■ Text block
--------------------

It's funny, in a way. In order to slow the deterioration from too many years of dancing, I have to maintain dancer's muscles.

Which leads me to my store. I make an arthritis salve from shea butter and comfrey, I also make an oil. This stuff keeps me moving on my bad days. It enables me to do my PT, to walk without limping, to drive. Ahhh, comfrey.
As an added benefit, it's shrinking the stretch marks on my belly. (because, I just had to try it everywhere)

I used my friends as guinea-pigs, and put comfrey on everything from tendonitis to gout, and by god-it works! At the urging of my hubby and friends, I've started selling it online.

I hope you enjoyed my story, and I realized I forgot the best part about dance class. We would use our bus fare to buy white castles, and walk the 3 miles home in the dark. I was 8 and my sister was 9.

Wednesday, June 23, 2004

The Decay Of The Olympic Torch

When I was a kid, I got to see a runner carrying the Olympic torch. We had to get our parents' permission, because it meant leaving school grounds and walking 2 blocks through a crummy neighborhood in order to see a bit of flame for a few seconds. Mom got all excited when I brought the permission form home. She had to tell me all about the history of the carrying of the torch, where it had been, where it was going, and how fortunate out city was to have the flame pass through. My teacher had already covered this; with the same level of enthusiasm, and more historical accuracy.

I was in the 7th grade at the time, and thought that standing on the sidewalk was better than sitting at a desk any day. That was about the extent of my interest.

So the big day came, and after lunch we hiked off to watch the torch go by. Interestingly enough; while my teacher and my mom both thought this was a big deal, they were in the minority. My class was one of the 3 that even bothered to watch.
There were a scattering of people waiting with us. Most had brought lawn chairs. After about 5 minutes of standing there, I started wishing that I had brought a lawn chair too. It was boring, standing around in the hot sun. This was before St. Louis got serious with it's tree-planting program. There was no shade, and nothing to look at beyond a few run-down apartment buildings.

--------------------

■ Given entries
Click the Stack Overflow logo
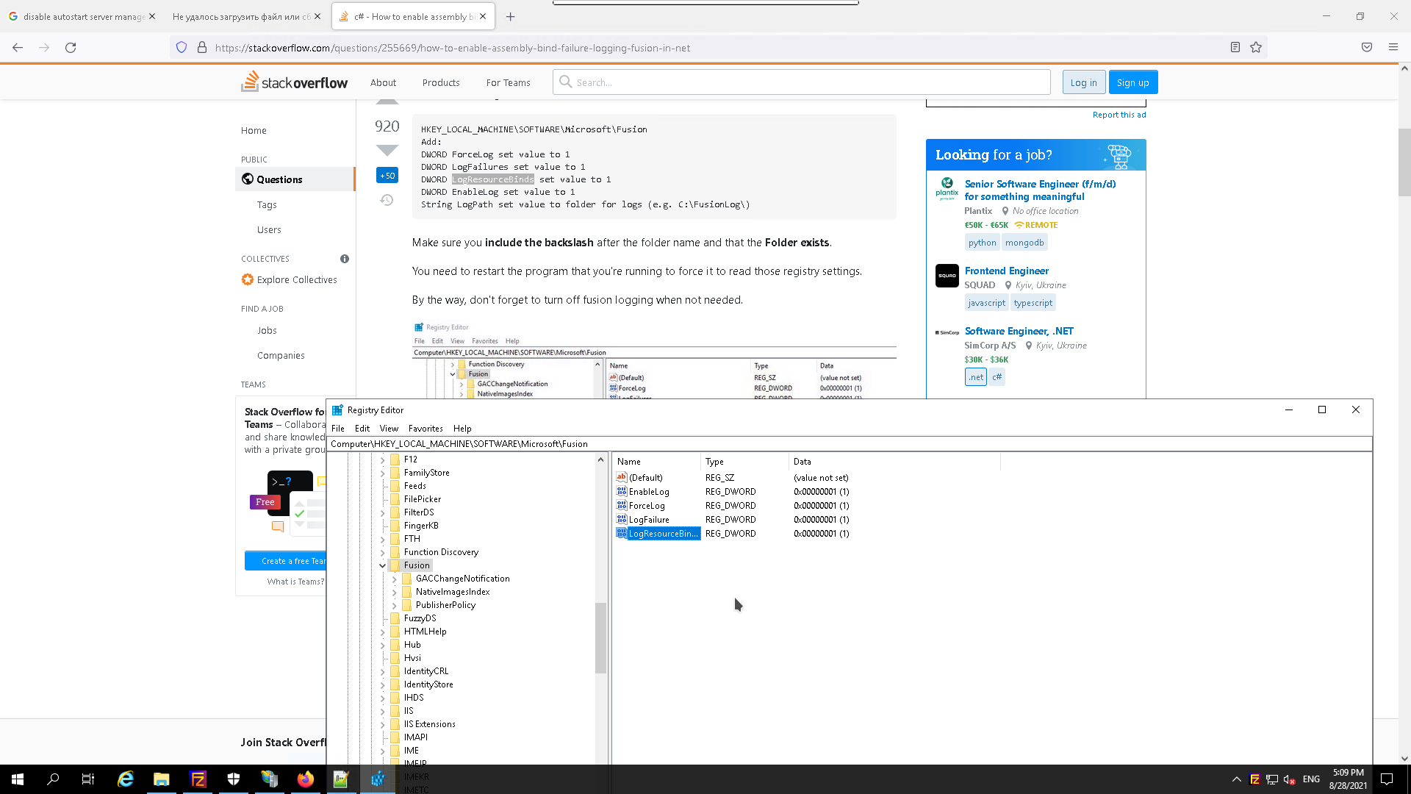The width and height of the screenshot is (1411, 794). click(x=295, y=82)
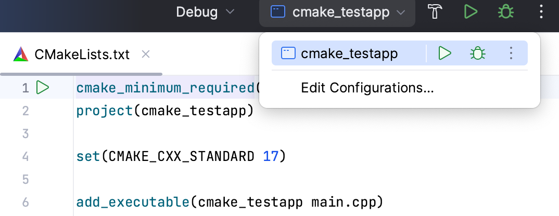Close the CMakeLists.txt tab
559x216 pixels.
(x=146, y=54)
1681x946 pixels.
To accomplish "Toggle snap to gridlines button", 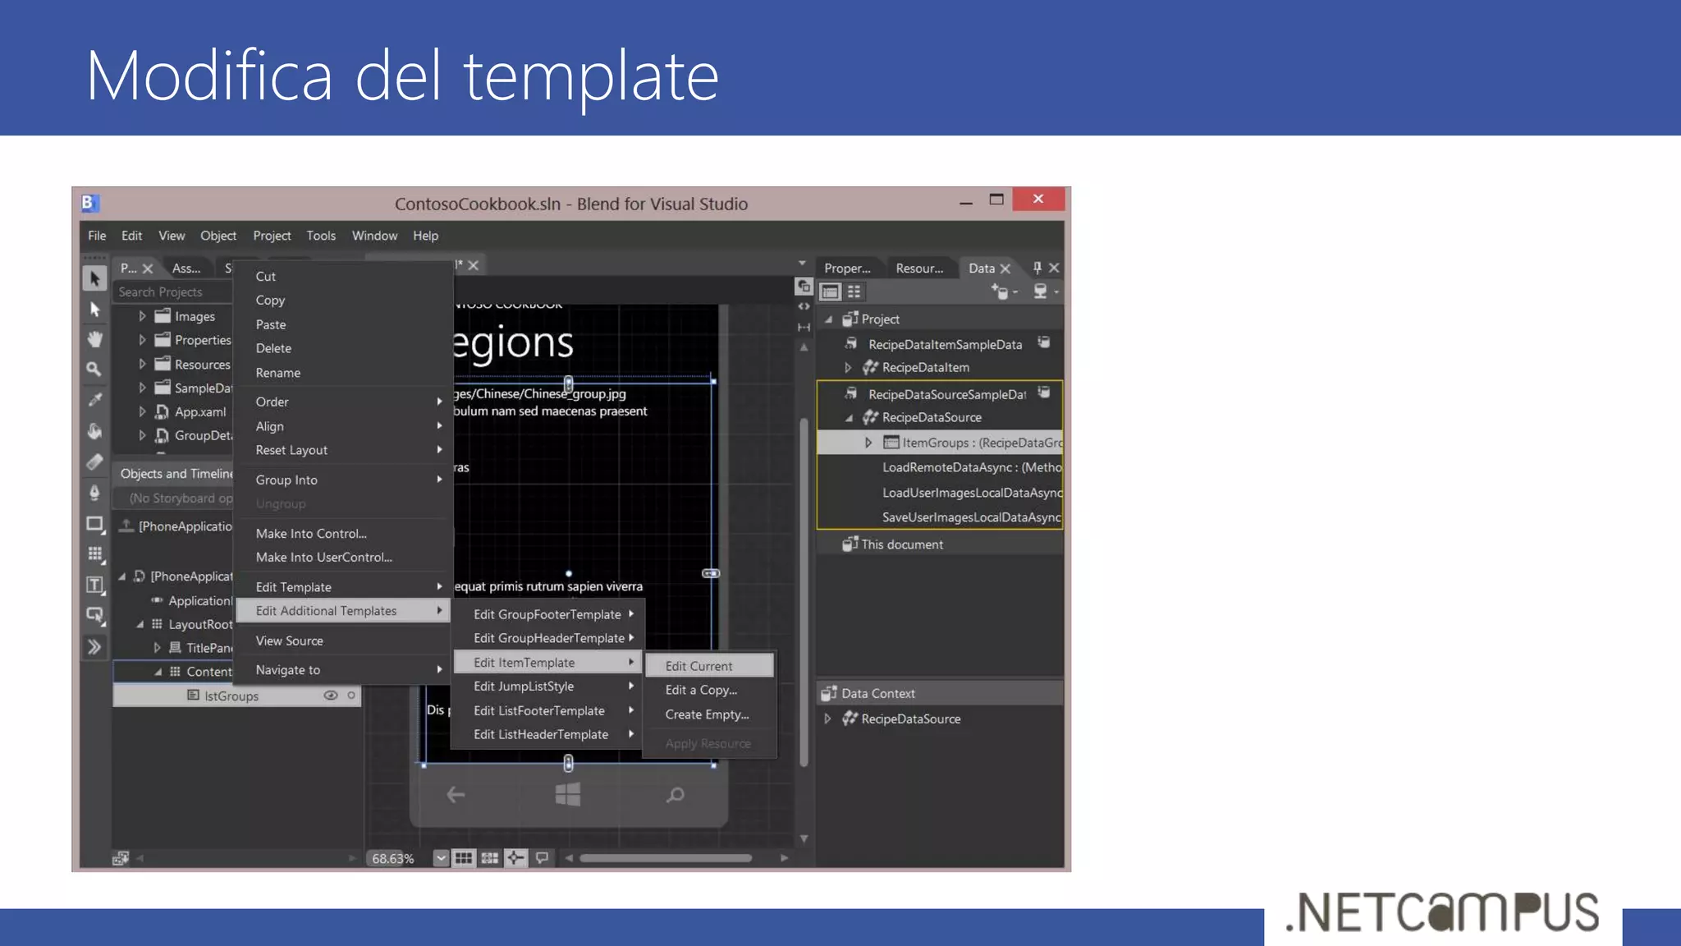I will coord(490,858).
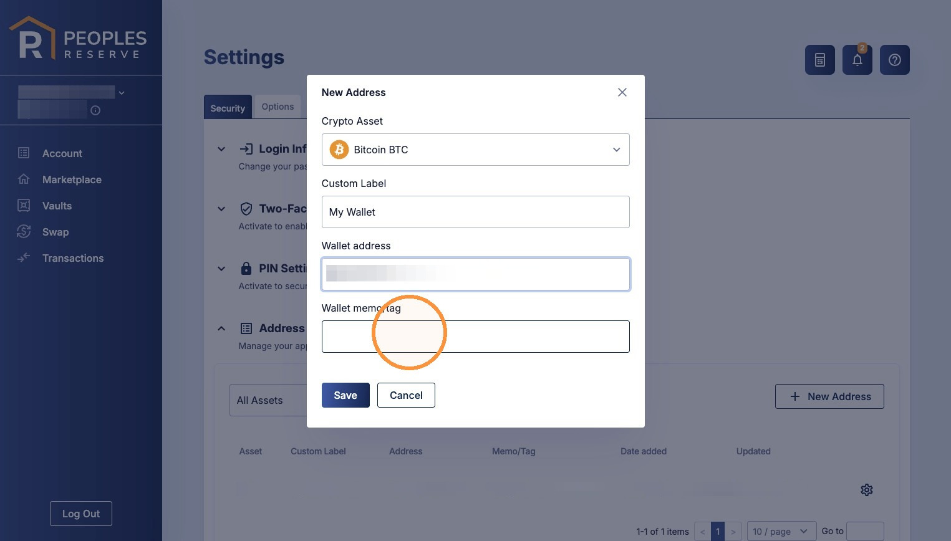Switch to the Options tab
This screenshot has width=951, height=541.
[278, 107]
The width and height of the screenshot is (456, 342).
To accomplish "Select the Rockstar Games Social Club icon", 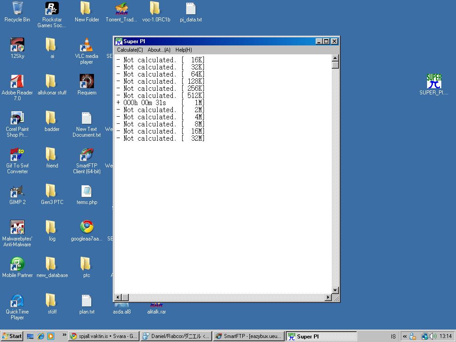I will [x=52, y=9].
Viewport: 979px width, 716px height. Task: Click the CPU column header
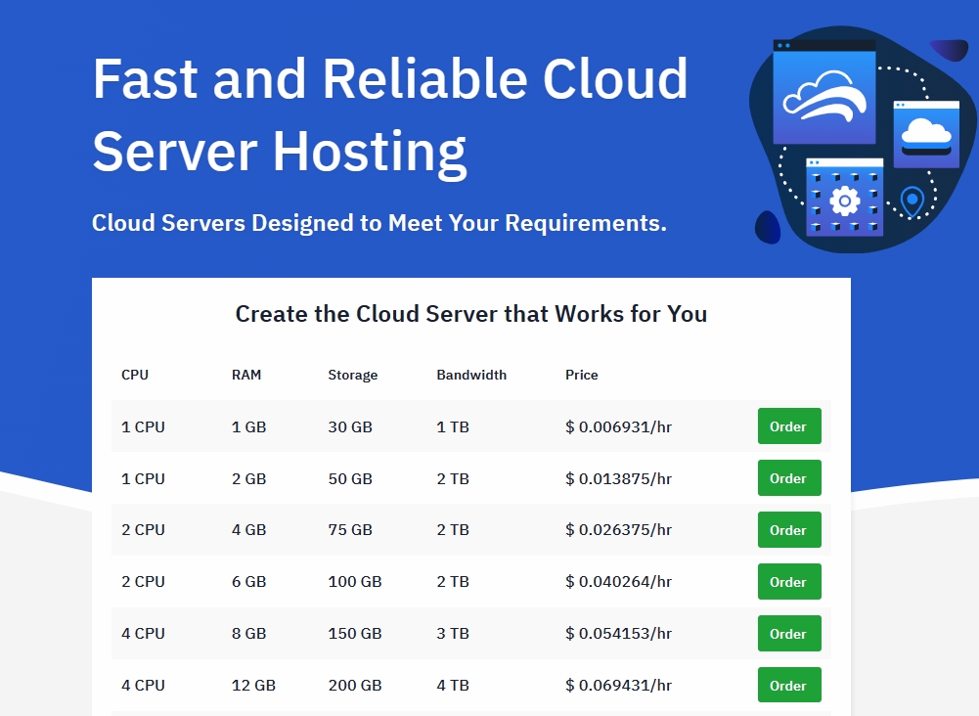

--------------------

■ Objective 1
Do the following statements agree with the blog post? For each one, answer yes or no and quote the words of the post that decide it.
(a) The writer's class was one of three that went to watch the torch.
(b) The arthritis salve is made from cocoa butter and comfrey.
(c) The walk home from dance class was five miles.
■ Objective 2
From the blog post, extract everything from "It's funny, in" down to "sister was 9.".

■ Finished answer 1
(a) Yes: "My class was one of the 3 that even bothered to watch."
(b) No: "I make an arthritis salve from shea butter and comfrey"
(c) No: "walk the 3 miles home in the dark"

■ Finished answer 2
It's funny, in a way. In order to slow the deterioration from too many years of dancing, I have to maintain dancer's muscles.

Which leads me to my store. I make an arthritis salve from shea butter and comfrey, I also make an oil. This stuff keeps me moving on my bad days. It enables me to do my PT, to walk without limping, to drive. Ahhh, comfrey.
As an added benefit, it's shrinking the stretch marks on my belly. (because, I just had to try it everywhere)

I used my friends as guinea-pigs, and put comfrey on everything from tendonitis to gout, and by god-it works! At the urging of my hubby and friends, I've started selling it online.

I hope you enjoyed my story, and I realized I forgot the best part about dance class. We would use our bus fare to buy white castles, and walk the 3 miles home in the dark. I was 8 and my sister was 9.